**Extract provided:**
▼

For two days, Mr. Manaog (top left) led the students to learning new skills, by using varied approaches that encouraged their listening, reading, speaking, thinking and writing skills. |
Fifteen-year-old Jayson Gula, editor-in-chief of The Highland Echo, expressed gratitude for having been part of the training. Gula said that the skills given to them were helpful and that they will do their best to produce their school paper. While Associate Editor Irene Francisco is grateful to have gained important strategies in writing, 20-year-old Margelyn Gaspar, school paper’s circulation manager, cited the expertise of the “very good lecturer.”
Moreover, Associate Editor Gilbert John Lacorte said the writeshop “caught my attention” and sparked his interest to take writing seriously for the purpose of the school paper. For his novelty lead in his news article under workshop, Lacorte wrote that the training served for a “new power for The Highland Echo.”

▲

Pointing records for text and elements

▼

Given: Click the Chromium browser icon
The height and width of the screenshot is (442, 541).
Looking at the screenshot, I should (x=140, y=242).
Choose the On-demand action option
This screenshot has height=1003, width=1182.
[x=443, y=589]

▲
▼

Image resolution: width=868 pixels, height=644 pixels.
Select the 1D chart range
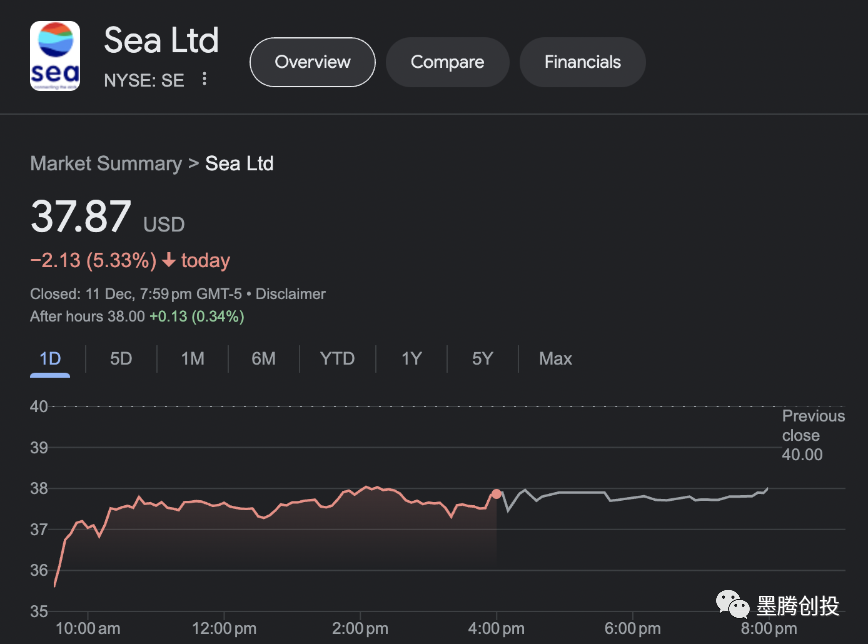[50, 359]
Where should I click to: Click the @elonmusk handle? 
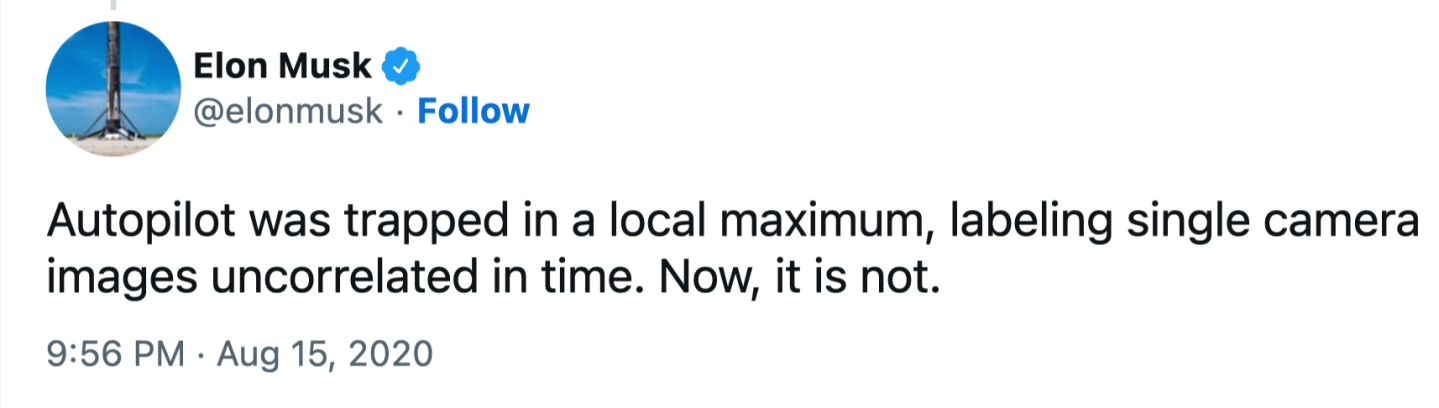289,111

▲

**Work to complete:**
1) Name every skill that the writeshop account says Mr. Manaog's approaches encouraged.
2) Continue the writeshop account after its final sentence.
These records were drawn from a separate source and are not related to the writeshop account.

**Answers for the exercise:**
1) Listening, reading, speaking, thinking, writing

2)
According to Ms. Emily Sibug, school paper’s co-adviser, the participants consisted mostly of students from MNHS’s Special Science Class. For Sibug, the students were privileged to have learned journalism concepts from a practitioner.
The writeshop initiative was led by Mrs. Loreli Legada, adviser, in coordination with Mr. Rolando Ricardo. Towards the end of the writeshop, Ricardo urged the students to find their strengths in the tasks of campus journalism, encouraging them further to shine in their chosen fields of expertise in the future.
An advanced journalism workshop which will cover feature writing, editorial writing, cartooning and creative writing has been slated by Ricardo and Legada in October this year to serve as follow-through activity for the student writers.